Switching to mainline kernel is the better alternative for most use cases in the meantime. A10/A20 support is pretty good. And according to our download logs Lime/Lime2 users relying on Armbian prefer mainline over 3.4 already 🙂
May 10, 2016 @ 11:58:20
Guess what? The mainline kernel also has privilege escalation bugs getting discovered on a regular basis.
Also some people are in fact interested in rooting their Android devices. So Allwinner might have probably thought that they were doing a good thing for their users 🙂 See https://en.wikipedia.org/wiki/Rooting_(Android_OS)
The users of the Chinese “Pi” clones based on the same A20 SoC can and do run the mainline kernel on their boards too. So the A20 boards from OLIMEX do not have any real advantage at least in the software support. But OLIMEX boards do have their own advantages because they are OSHW compliant, which is definitely a good thing.
May 10, 2016 @ 12:13:35
Sure, I do not argue that every A20 board could run proper software. I’m just puzzled why they decided to run this kernel when there is better alternative!
These “debug” leftovers seems to me more like lazy programmers forgot to clean their code before commit for production than to intentional left backdoors, but who knows.
May 10, 2016 @ 13:39:44
Which ‘better alternative’ are you referring to? The problem only affects Allwinner’s BSP 3.4.x kernel released for H3/A83T last year (not A20 or any other Allwinner device — unfortunately you chose a rather misleading title for this blog post). H3/A83T contain different IP Blocks for many things and linux-sunxi community is still busy writing mainline code for this stuff from scratch.
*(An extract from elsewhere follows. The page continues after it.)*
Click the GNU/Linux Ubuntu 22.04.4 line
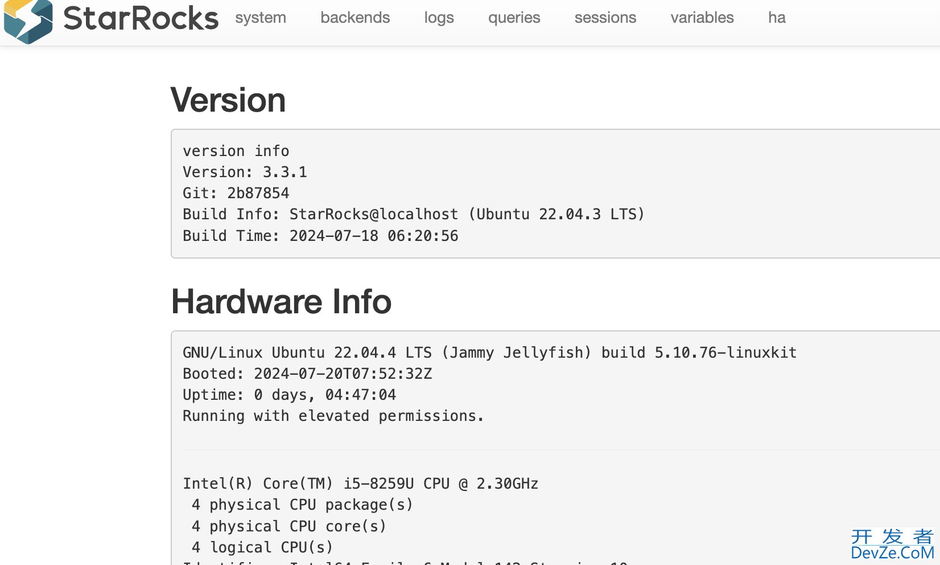This screenshot has height=565, width=940. [x=489, y=353]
Until mainline kernel support for H3/A83T isn’t ready there simply has been no alternative if you wanted to run a H3 device a few weeks/months ago. Which kernel sources do you currently use for testing your new H3 based OlinuXinos?
BTW: While it’s a good idea to patch this flaw ASAP I would believe that most affected OS images relying on this kernel (for Orange and Banana Pi) are that insecure by design (sudo without authentication for default user) that it doesn’t matter that much whether the fix is applied or not.
Any news on your H3 boards while we’re already at it? 🙂
Dec 28, 2016 @ 18:02:49
Unable to enter either of your URL’s on my Android. Boots to home, but cannot get a single app running without freezw, followed by ,”app not responding”; then as I hit wait; it cycles round every App with the same result. Find it impossible to get a browser running to enter URL’s. HELP!! what do I do? AllWinner 9″ A13 ARM. Andr 4.2.2. Silvery (78) surfer.
Aug 02, 2017 @ 21:45:37
Got over the problem when I found the ‘factory reset’ utility in the settings. OK I lost all the apps & data, but that was soon corrected by reloading the ones I really wanted. Also instolled Android 4.2.2 repair app which is useful.
Mar 18, 2017 @ 19:35:53
Hey i tried this on Vox v102 and got some error. Can you help me?
Aug 10, 2020 @ 19:40:21
i HAVE ONE QUESTION. hOW TO RESET THIS DEVICE PROTECTED BY PASSWORD?